181 Conn. App. 760
Conn. App. Ct.2018Background
- Defendant Donald Raynor was tried and convicted of murder for a 2007 drive‑by shooting that killed the victim; co‑defendant Jose Rivera implicated Raynor and identified a seized .223 Kel‑Tec rifle as the murder weapon.
- Twelve of fifteen cartridge casings from the murder scene were positively matched by the state’s firearm/toolmark expert to the .223 Kel‑Tec; three were inconclusive.
- Defense sought a Porter hearing and moved in limine to exclude or limit the state expert’s firearm/toolmark testimony, citing reports (NAS, Ballistic Imaging) and case law questioning the scientific reliability of firearm/toolmark identification.
- Trial court denied the Porter hearing and admitted the expert’s identification testimony; the expert acknowledged some criticisms during cross‑examination.
- State also moved to admit uncharged misconduct evidence of an attempted shooting eight months later (Baltimore St. incident) in which casings from that scene were largely matched to the same .223 rifle; the court admitted that evidence to prove identity and means and gave limiting instructions.

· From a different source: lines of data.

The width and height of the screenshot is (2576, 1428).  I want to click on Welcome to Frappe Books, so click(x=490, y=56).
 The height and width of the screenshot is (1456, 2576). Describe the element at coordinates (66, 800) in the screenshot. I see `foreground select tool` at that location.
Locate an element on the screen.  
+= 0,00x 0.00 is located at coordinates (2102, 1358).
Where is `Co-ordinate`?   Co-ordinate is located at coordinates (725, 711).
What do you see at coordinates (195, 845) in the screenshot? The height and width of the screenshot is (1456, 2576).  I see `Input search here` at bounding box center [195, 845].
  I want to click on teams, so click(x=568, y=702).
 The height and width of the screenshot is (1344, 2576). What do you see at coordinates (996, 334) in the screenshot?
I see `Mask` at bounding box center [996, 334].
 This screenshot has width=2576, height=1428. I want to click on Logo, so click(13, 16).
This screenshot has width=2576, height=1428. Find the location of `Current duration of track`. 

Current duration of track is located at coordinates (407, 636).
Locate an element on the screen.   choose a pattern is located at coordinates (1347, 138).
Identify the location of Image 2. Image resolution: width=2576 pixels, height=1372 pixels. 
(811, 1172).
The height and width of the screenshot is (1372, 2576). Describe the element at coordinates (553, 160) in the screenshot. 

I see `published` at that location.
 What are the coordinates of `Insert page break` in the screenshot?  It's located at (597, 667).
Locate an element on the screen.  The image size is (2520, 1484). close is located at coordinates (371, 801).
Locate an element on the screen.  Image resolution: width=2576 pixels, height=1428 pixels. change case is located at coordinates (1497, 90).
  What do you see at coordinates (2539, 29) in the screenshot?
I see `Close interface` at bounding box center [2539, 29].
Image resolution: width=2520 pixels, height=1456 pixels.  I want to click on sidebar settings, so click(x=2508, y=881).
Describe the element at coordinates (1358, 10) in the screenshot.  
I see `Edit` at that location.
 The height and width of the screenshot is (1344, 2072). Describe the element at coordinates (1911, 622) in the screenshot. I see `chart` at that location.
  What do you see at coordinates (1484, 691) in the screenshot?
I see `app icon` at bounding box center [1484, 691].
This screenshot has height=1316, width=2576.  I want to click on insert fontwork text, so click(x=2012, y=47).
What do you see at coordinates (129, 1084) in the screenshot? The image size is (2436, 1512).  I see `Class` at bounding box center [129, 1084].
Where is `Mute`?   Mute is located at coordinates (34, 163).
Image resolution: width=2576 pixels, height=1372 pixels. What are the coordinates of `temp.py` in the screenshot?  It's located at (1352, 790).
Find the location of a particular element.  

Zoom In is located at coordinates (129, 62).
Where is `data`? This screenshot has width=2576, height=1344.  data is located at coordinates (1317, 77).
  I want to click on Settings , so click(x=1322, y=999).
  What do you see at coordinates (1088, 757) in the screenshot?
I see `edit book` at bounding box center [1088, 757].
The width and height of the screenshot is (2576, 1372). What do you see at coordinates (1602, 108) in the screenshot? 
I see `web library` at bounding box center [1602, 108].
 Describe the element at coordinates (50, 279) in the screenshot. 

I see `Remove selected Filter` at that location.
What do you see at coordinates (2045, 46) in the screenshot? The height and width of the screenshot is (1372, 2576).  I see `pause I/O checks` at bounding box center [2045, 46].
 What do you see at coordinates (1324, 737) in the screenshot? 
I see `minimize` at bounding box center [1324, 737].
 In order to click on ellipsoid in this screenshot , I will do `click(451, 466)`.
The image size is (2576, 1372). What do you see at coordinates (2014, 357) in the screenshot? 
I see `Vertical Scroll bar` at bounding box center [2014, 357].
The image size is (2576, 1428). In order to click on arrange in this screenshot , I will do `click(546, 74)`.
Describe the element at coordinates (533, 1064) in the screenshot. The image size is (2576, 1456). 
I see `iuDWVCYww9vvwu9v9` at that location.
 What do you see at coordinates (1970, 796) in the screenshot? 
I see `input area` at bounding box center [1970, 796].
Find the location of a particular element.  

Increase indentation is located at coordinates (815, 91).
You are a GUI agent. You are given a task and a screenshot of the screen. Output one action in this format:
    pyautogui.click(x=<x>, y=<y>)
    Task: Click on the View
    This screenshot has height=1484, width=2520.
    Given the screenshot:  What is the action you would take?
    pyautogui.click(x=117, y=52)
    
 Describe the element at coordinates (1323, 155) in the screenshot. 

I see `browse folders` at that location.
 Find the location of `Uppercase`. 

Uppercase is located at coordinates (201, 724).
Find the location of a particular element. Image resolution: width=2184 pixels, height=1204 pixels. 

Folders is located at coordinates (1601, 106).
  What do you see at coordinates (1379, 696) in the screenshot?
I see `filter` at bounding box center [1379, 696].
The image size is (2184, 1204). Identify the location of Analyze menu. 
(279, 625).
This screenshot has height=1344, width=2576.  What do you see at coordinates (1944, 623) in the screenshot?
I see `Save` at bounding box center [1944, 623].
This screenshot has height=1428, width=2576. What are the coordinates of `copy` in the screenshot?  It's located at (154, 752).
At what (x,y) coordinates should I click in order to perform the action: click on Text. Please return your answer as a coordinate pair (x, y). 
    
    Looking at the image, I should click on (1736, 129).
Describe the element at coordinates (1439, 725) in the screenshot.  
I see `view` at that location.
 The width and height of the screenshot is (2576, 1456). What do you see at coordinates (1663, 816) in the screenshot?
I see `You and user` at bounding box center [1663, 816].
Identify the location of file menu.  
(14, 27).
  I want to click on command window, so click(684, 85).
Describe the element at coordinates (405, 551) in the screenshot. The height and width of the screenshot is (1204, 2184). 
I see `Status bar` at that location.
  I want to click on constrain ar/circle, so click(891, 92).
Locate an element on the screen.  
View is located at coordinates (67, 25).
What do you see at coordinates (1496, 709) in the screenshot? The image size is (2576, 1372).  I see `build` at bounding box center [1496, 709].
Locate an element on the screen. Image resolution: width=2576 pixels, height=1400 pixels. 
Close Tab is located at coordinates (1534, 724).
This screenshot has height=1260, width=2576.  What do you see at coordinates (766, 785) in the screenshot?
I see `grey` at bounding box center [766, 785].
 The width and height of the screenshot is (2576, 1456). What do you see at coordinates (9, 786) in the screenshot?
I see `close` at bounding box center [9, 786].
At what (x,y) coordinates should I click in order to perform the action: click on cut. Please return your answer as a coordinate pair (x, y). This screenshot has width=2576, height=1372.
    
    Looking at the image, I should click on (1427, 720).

- On appeal, Raynor argued (1) the court should have held a Porter hearing and excluded/limited the ballistics testimony, and (2) the uncharged‑misconduct evidence was more prejudicial than probative. The conviction was affirmed.
Issues
| Issue | State's Argument | Raynor's Argument | Held |
|---|---|---|---|
| Whether a Porter (Porter v. State) reliability hearing was required before admitting firearm/toolmark identification evidence | Ballistics/toolmark identification is long‑established forensic science; relevance suffices and prior Connecticut precedent allows admission without Porter hearing | Recent studies and out‑of‑state decisions cast doubt on the methodology’s reliability; expert testimony should be excluded or limited to "more likely than not" conclusions | Denied Porter hearing; court followed controlling precedent (State v. Legnani) and admitted expert testimony; cross‑examination exposed limitations for the jury to weigh |
| Whether admission of uncharged misconduct (Baltimore St. attempted shooting) was unduly prejudicial | Evidence was relevant to identity and means (same rifle linked to both incidents); probative value outweighed prejudice; limiting instructions mitigate prejudice | Evidence unduly prejudicial, risks propensity inference, unreliable eyewitness ID, and paints defendant as a "deranged gunman" | Admission upheld: charged conduct was more severe, similarities were probative (same gun/person), limiting instructions given, and trial court did not abuse discretion |
Key Cases Cited
- State v. Porter, 241 Conn. 57 (Conn. 1997) (established Connecticut’s flexible test for admissibility of scientific evidence).
- State v. Legnani, 109 Conn. App. 399 (Conn. App. 2008) (held firearm/toolmark identification is well‑established forensic science; Porter hearing not required for such evidence).
- State v. Collins, 299 Conn. 567 (Conn. 2011) (described admissibility and balancing test for uncharged‑misconduct evidence and the factors for weighing prejudice vs. probative value).
- United States v. Glynn, 578 F. Supp. 2d 567 (S.D.N.Y. 2008) (recognized limitations in ballistics testimony and limited expert’s opinion to "more likely than not").